Self-Service Power BI with Shared Datasets
Leveraging the shared datasets feature from Power BI allows your company’s analysts to work from a single source of truth.
Data silos are something that every large organization struggles with. Even if you have a centralized data warehouse, various analyst groups could potentially query the data in different ways and end up with different answers to the same question.
With a Power BI dataset, analysts can quickly connect to a pre-defined table structure that has been modeled together and includes universal calculations. This ensures that everyone is speaking the same language and that there is little room for misinterpretation.
The initial setup of this dataset should be completed by a BI or IT team very familiar with the data source (ideally a data warehouse), that is also aware of the metrics used by the business. The BI team can start by connecting to the data source within Desktop and including all of the necessary tables.
Once imported, those tables can be appropriately modeled together. Finally, DAX measures can be created to ensure that there is only one way to calculate a metric (ex. Revenue) for the end users. Typically, after doing these steps, it would be time to create the visualizations on the report canvas – but since we’re leaving that part up to the analysts, the canvas can be left blank.
After the report/dataset has been created, publish it to a workspace where several analysts can access it. Note: This workspace has to be part of the New Workspace Experience within the Power BI Service. Anyone with access to this workspace will have the ability to connect to the newly created dataset. If you’d like to make this dataset available to the entire organization, there is the ability to make it a Promoted or Certified dataset.
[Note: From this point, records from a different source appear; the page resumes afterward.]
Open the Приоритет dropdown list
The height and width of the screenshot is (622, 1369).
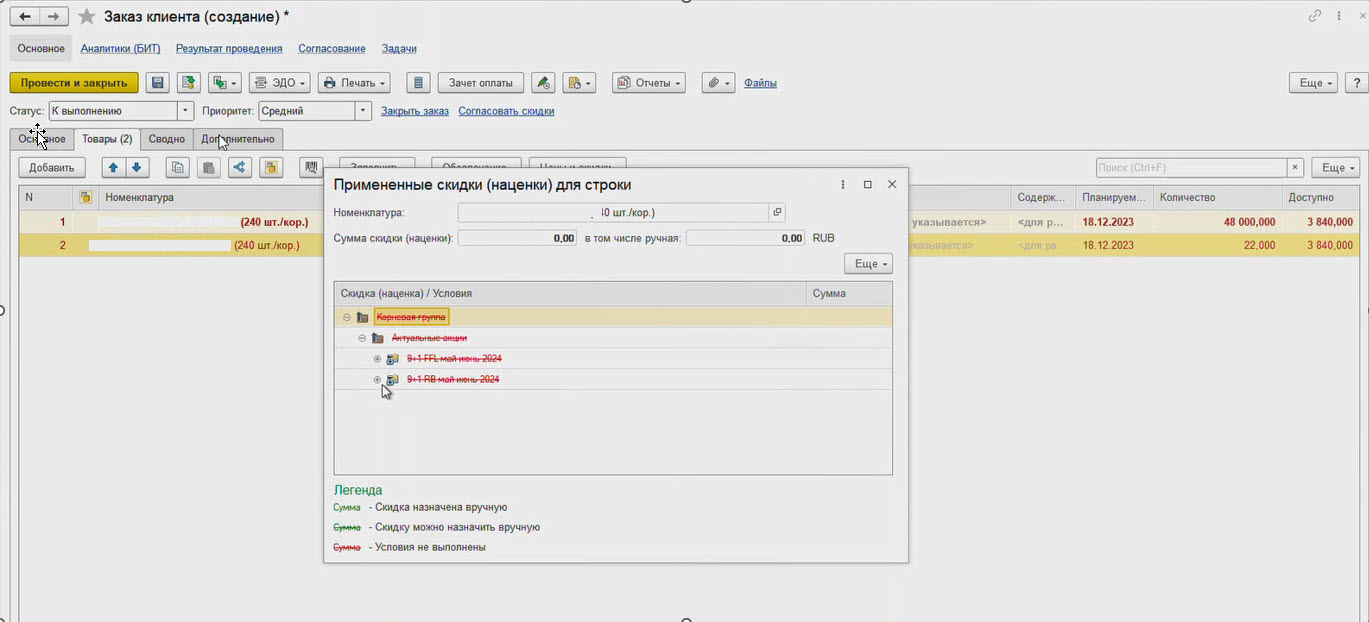[x=363, y=111]
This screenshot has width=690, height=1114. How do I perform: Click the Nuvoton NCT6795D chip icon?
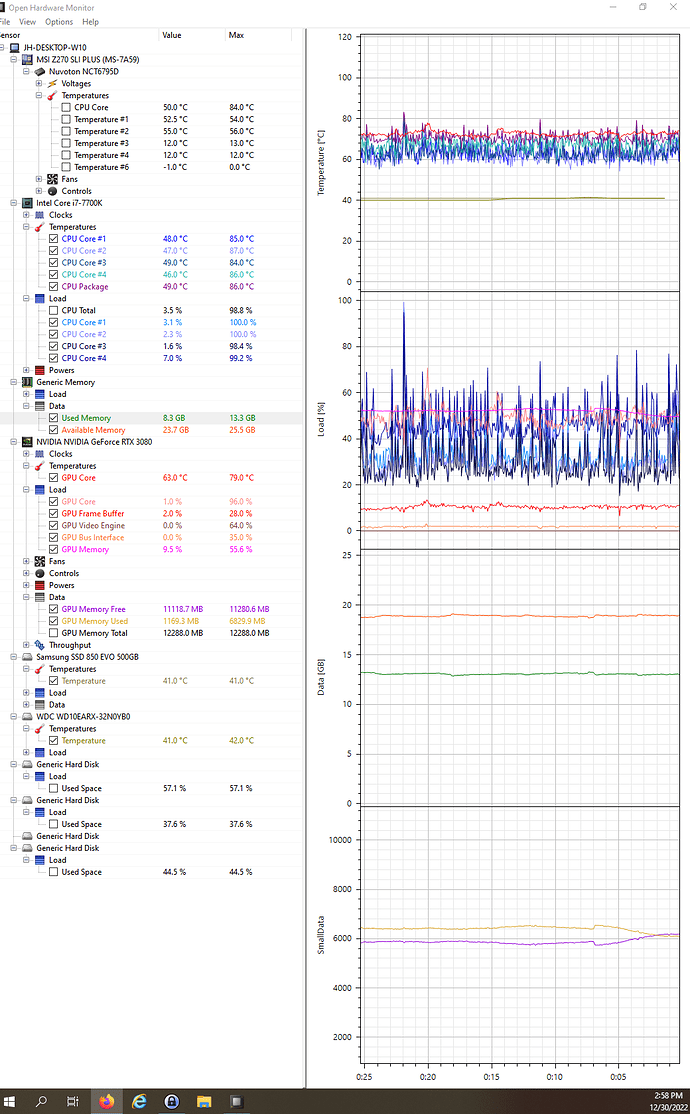[x=40, y=72]
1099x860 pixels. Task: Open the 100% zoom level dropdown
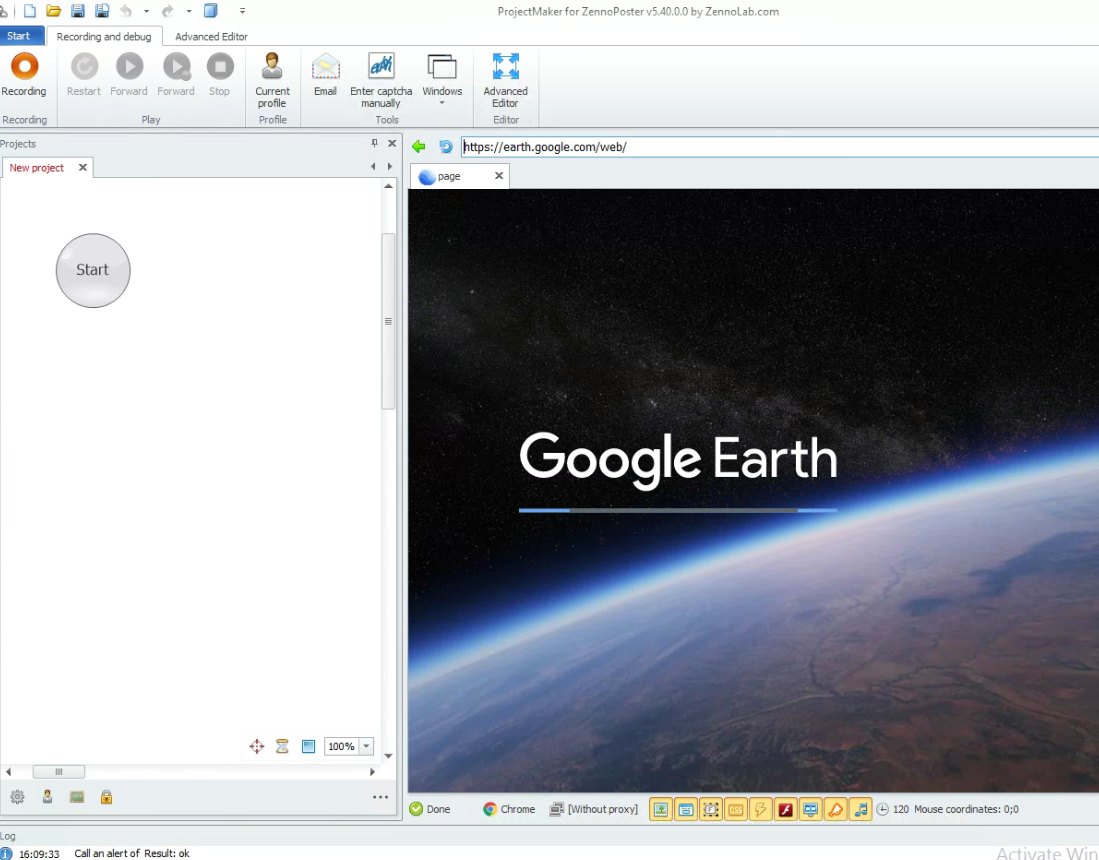pos(366,746)
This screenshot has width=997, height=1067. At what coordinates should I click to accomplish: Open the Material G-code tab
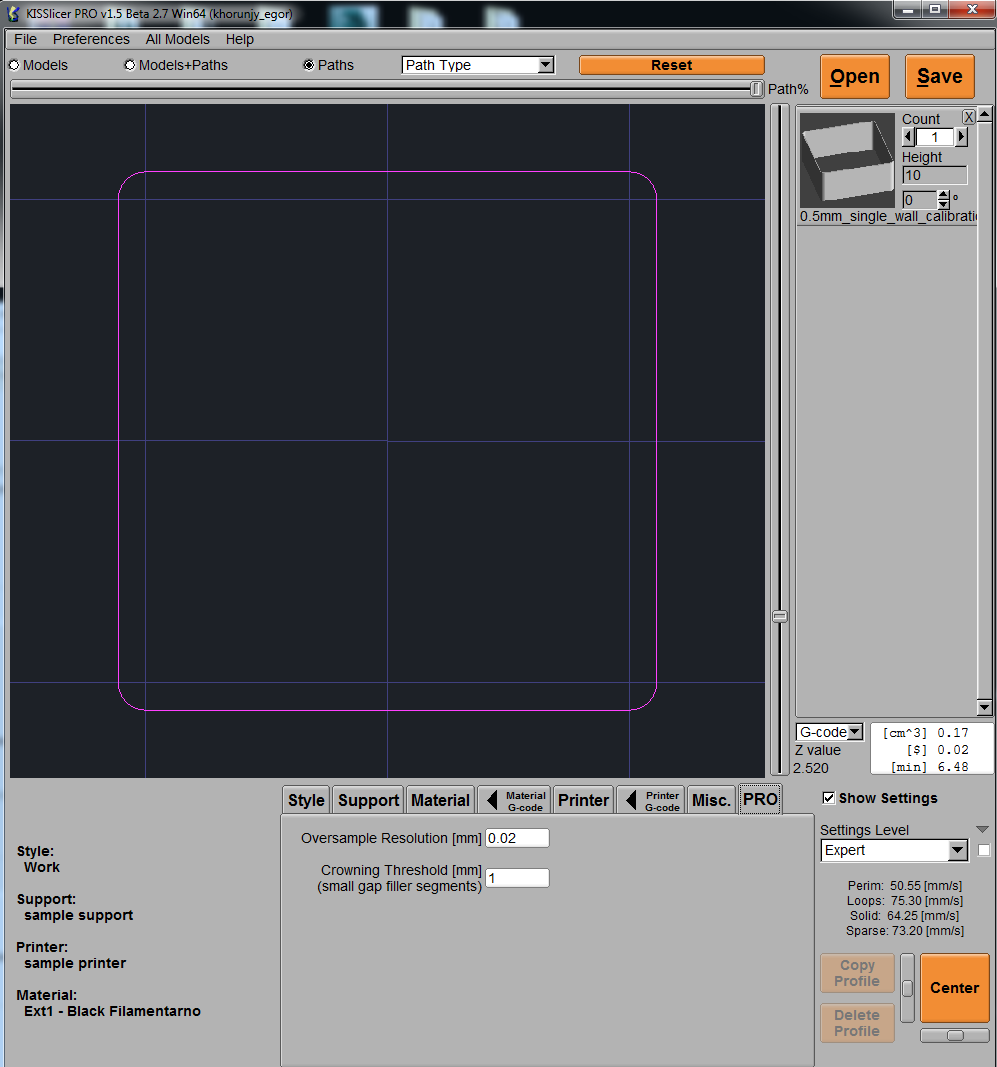click(x=514, y=800)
The report creator will then begin a report within Desktop, but instead of connecting to a database using Import or DirectQuery, they will connect directly to the Power BI Dataset via Live Connection. They can create a report using the given fields and calculations, then publish that report to their own workspace.
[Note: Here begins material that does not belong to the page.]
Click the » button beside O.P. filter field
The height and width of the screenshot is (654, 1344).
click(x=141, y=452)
What are the advantages of using this method?
- Single source of truth for data and calculations
- Ability to limit database access
- This allows users to build reports using the data warehouse, without actually having credentials to the DW
- Changes to the original dataset will propagate to every downstream report
- Need to add a new column or tweak a calculation? Next time the analyst opens the report, these changes will automatically be passed down to them
- Report creators can access a dataset from Workspace A, create a report, and deploy that report within Workspace B
- Report creators don’t need to worry about gateways and scheduled refreshes
- The initial dataset can be set up with a scheduled refresh which will propagate down to end users
Potential Limitation
In my view, there is really only one limitation to this method – but for some organizations, it’s potentially a big one. When you create a report using a Power BI dataset, you are no longer able to connect an outside source to your report. So, if the original data warehouse takes care of 95% of your needs, but you need to supplement an Excel file to the report’s dataset, you’re out of luck. Other features are disabled as well, including the ability to add calculated columns or calculated tables.
The good news about this limitation is that Microsoft is working to allow outside data sources to be incorporated with the pre-defined dataset. It’s currently part of the Wave 2 release, scheduled for the end of 2020.
Incorporating these centralized datasets allows your organization to have streamlined, sustainable, and accurate self-service BI.